Canadian bank stocks have made investors a lot of money over the years, but it might be time to cash in.

Canaccord Genuity is advising clients to underweight bank stocks in their portfolios — downgrading them because it expects earnings growth to slow, which would mean disappointing returns for investors.

It says household debt, which continues to hover near record-highs, will put a cap on how much more Canadians can borrow from the banks for mortgages and personal loans. But business activity could also take a bit out of the banks’ bottom line.

“On Canadian banks, our downgrade is not triggered by recession concerns,” Martin Roberge, director of North American portfolio strategy at Canaccord Genuity, said in a research note.

“We are accounting for the fact that business lending is now downshifting at a rapid pace, catching up with the contraction in US C&I (commercial and industrial) loans.”

A backlog of inventory among Canadian companies is also a cause for concern for Roberge.

“The rapid increase in the inventory-to-shipment ratio in Canada suggests that the rise in banks’ loan loss provisions should continue to increase over the next year,” he said.
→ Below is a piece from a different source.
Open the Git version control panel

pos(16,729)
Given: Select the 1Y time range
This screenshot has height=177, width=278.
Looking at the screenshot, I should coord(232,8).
Roberge also expects lower interest rates to eat into the banks’ margins.

“We believe that the Bank of Canada will lower interest rates this year, confirming the growth slowdown,” he said.

“Already, the Canadian 10Y/2Y bond yield curve is nearing the lows of August last year. That implies a further compressing in lending margins or NIMs (Net interest margins).”

Another reason bank shares could be set for a fall is valuation, since many of them are more expensive than usual.

“As a reminder, Canadian banks traded as low as 9x forward EPS (earnings per share) when the yield curve inverted last year.”

“At 10.5x forward EPS, there is some room for valuation to contract given the above backdrop.”

Roberge isn’t saying investors should dump bank stocks entirely, but he sees better opportunities in other sectors, like energy.

Already seeing weakness

As a group, the banks have underperformed the TSX over the past 12 months.

The BMO Equal Weight Banks Index ETF (ZEB.TO) is a basket of Canada’s six biggest banks in equal proportions. It contains shares of Royal Bank of Canada (RY.TO), The Toronto-Dominion Bank (TD.TO), Bank of Montreal (BMO.TO), Canadian Imperial Bank of Commerce (CM.TO), The Bank of Nova Scotia (BNS.TO), and National Bank of Canada (NA.TO).

ZEB.TO vs. the TSX.
ZEB.TO vs. the TSX.

Not including dividends, it’s up around 4 per cent compared to around 12 per cent for the broader TSX.

Over the past 2 years that bank ETF from BMO is up around 4 per cent compared to around 14 per cent for the TSX.